#### AIM OF THE TASK
Go through the material line by line. Say how many lines contain the word "computer", and give nothing more.
BEGIN SUPPLIED MATERIAL
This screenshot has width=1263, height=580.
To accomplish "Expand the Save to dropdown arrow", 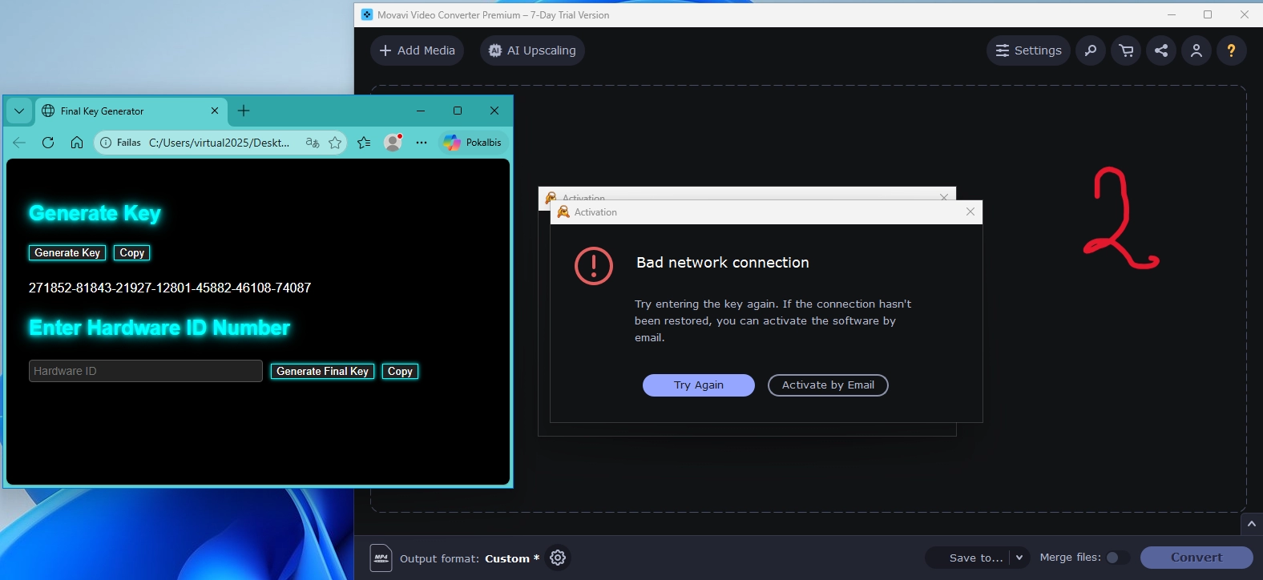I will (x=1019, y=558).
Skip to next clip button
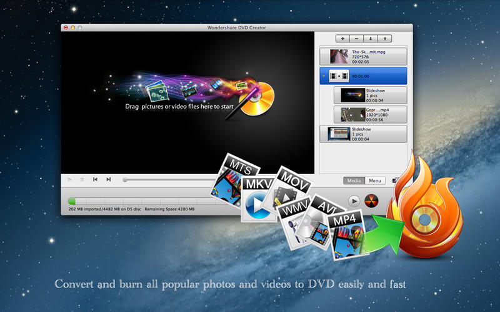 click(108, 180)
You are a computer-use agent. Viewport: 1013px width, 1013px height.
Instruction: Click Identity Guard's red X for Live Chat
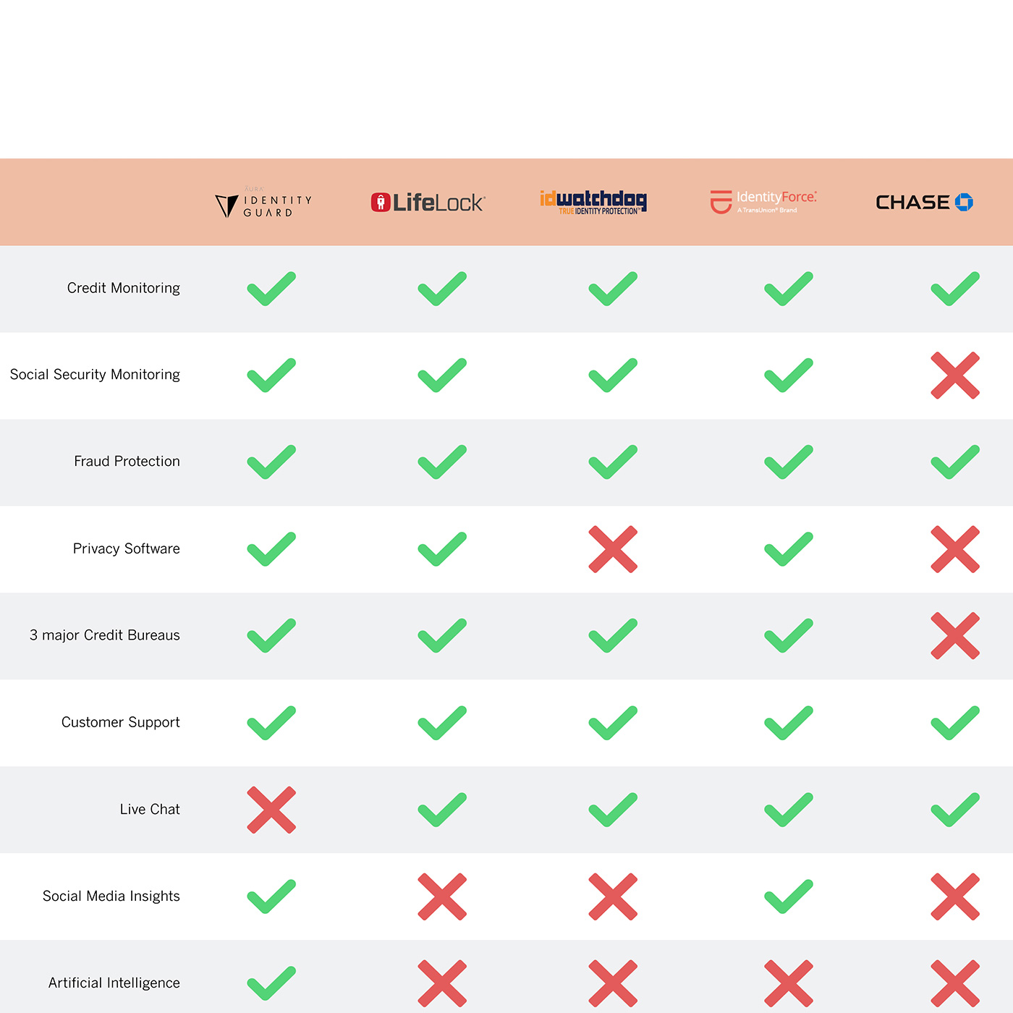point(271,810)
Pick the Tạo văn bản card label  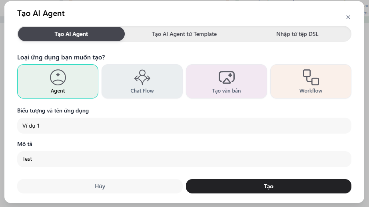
END SUPPLIED MATERIAL
BEGIN SUPPLIED MATERIAL
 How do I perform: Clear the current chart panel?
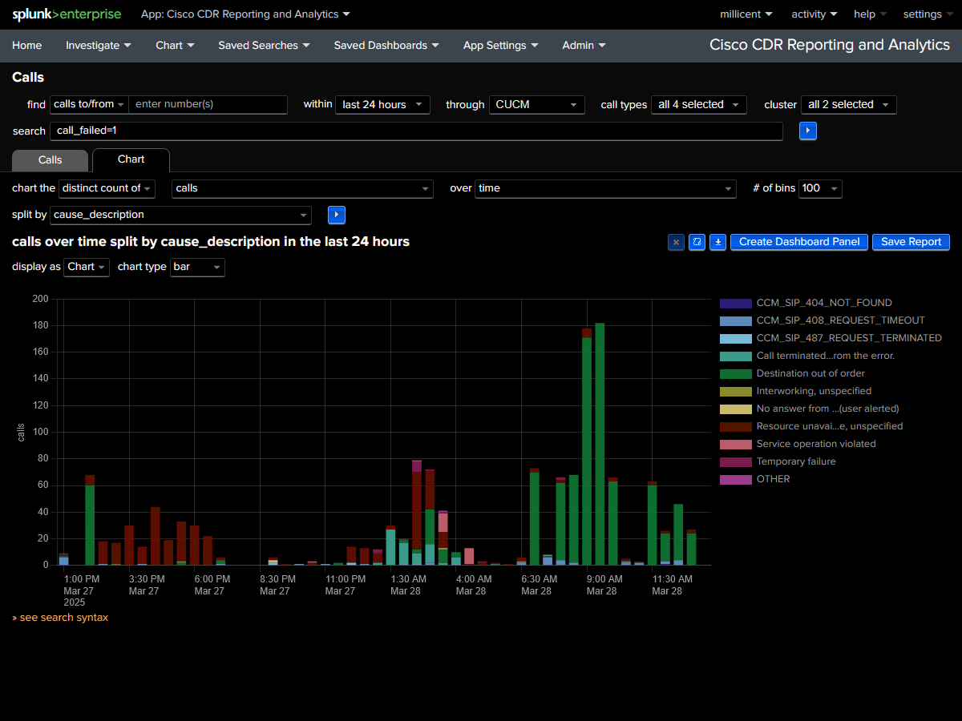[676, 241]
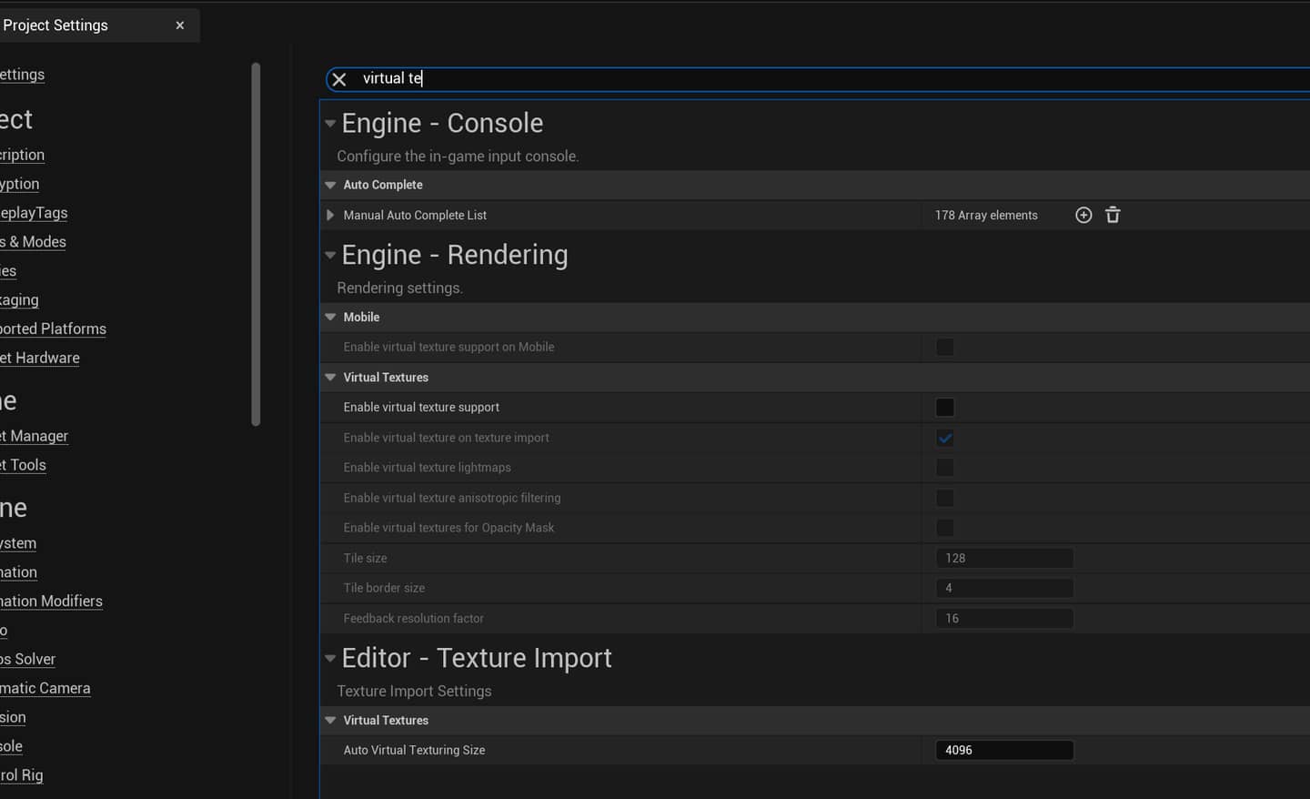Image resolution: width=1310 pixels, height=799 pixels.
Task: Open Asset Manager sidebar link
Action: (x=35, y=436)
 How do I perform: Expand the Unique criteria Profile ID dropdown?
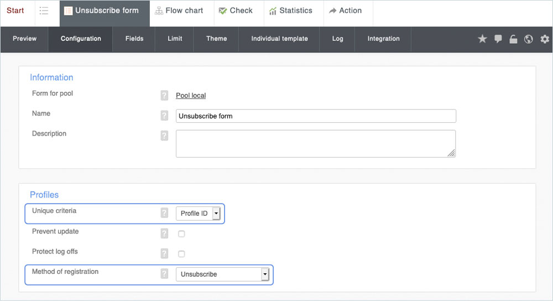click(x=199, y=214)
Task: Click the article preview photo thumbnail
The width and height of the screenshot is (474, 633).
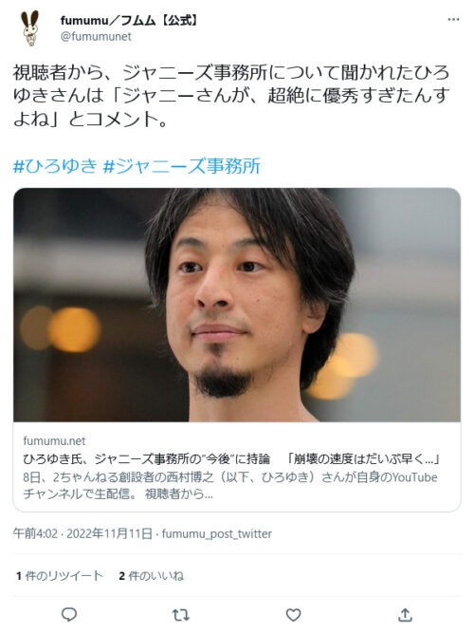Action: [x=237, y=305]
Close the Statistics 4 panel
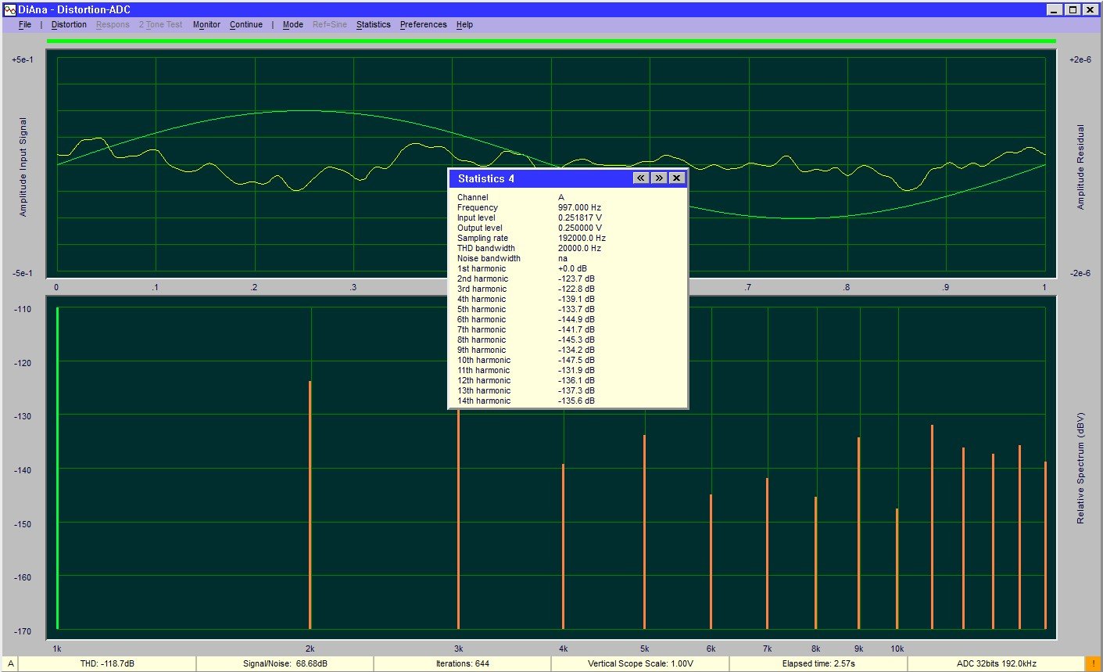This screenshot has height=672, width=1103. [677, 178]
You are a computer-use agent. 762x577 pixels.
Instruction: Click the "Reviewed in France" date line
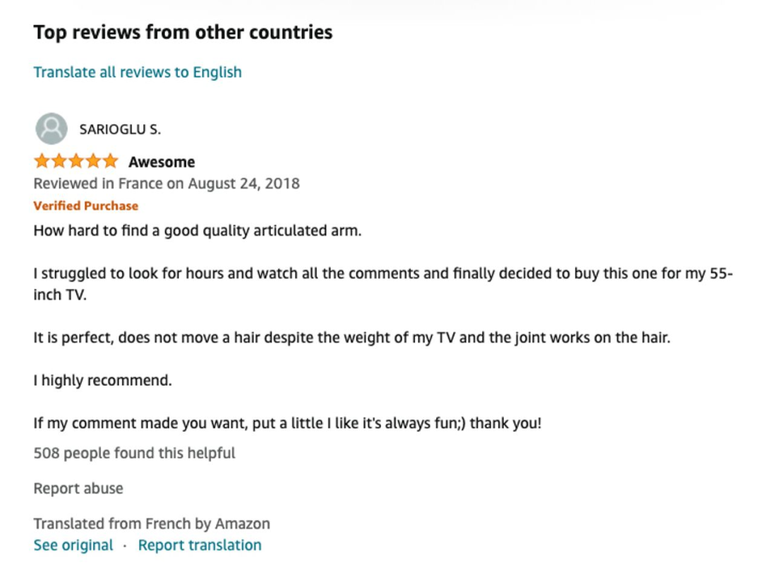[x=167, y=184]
END SUPPLIED MATERIAL
BEGIN SUPPLIED MATERIAL
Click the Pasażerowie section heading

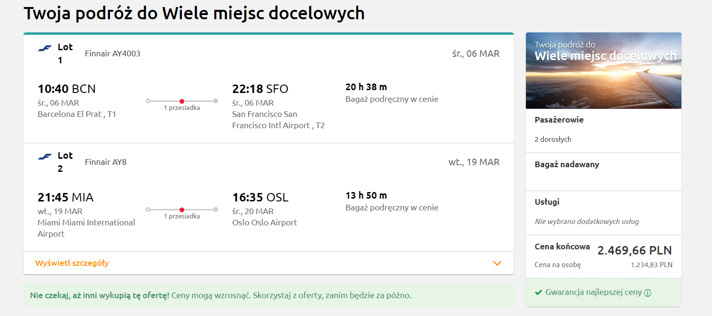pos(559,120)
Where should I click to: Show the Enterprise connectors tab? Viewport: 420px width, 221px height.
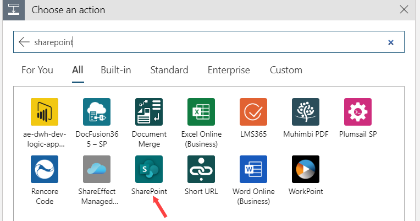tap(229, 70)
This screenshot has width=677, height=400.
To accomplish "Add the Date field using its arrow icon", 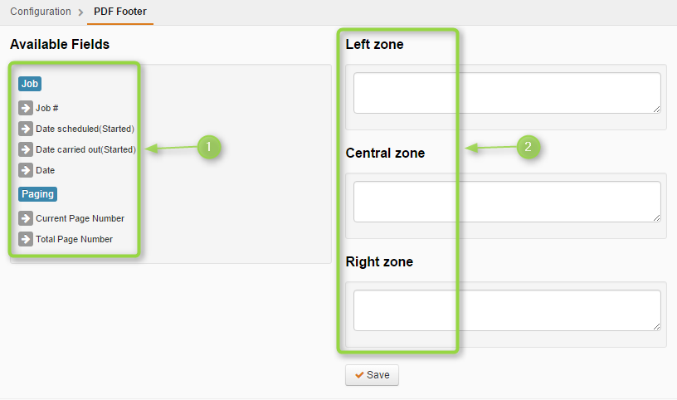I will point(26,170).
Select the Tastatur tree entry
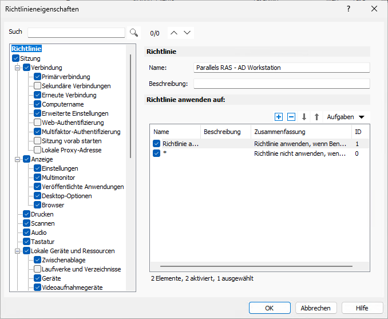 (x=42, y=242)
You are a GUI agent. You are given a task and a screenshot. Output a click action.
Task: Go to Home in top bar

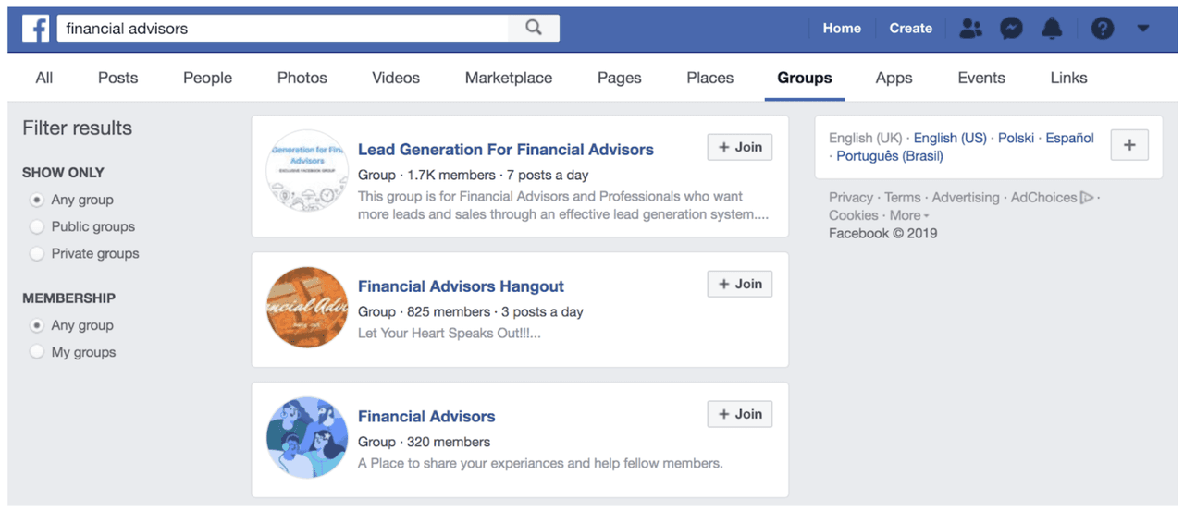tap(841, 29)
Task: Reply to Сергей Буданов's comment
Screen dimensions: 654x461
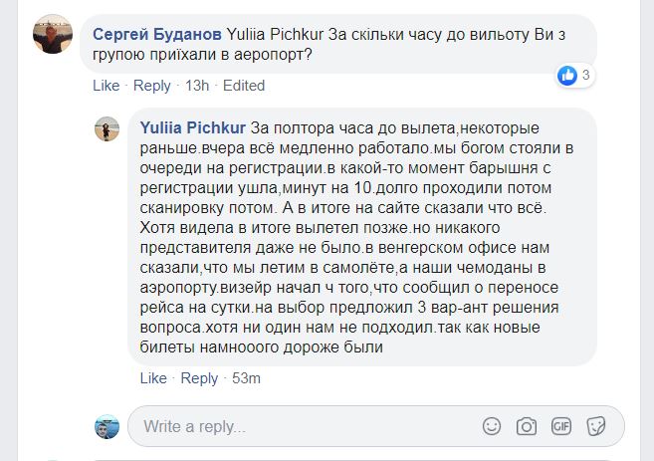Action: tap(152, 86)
END SUPPLIED MATERIAL
#### RESPONSE BOX
2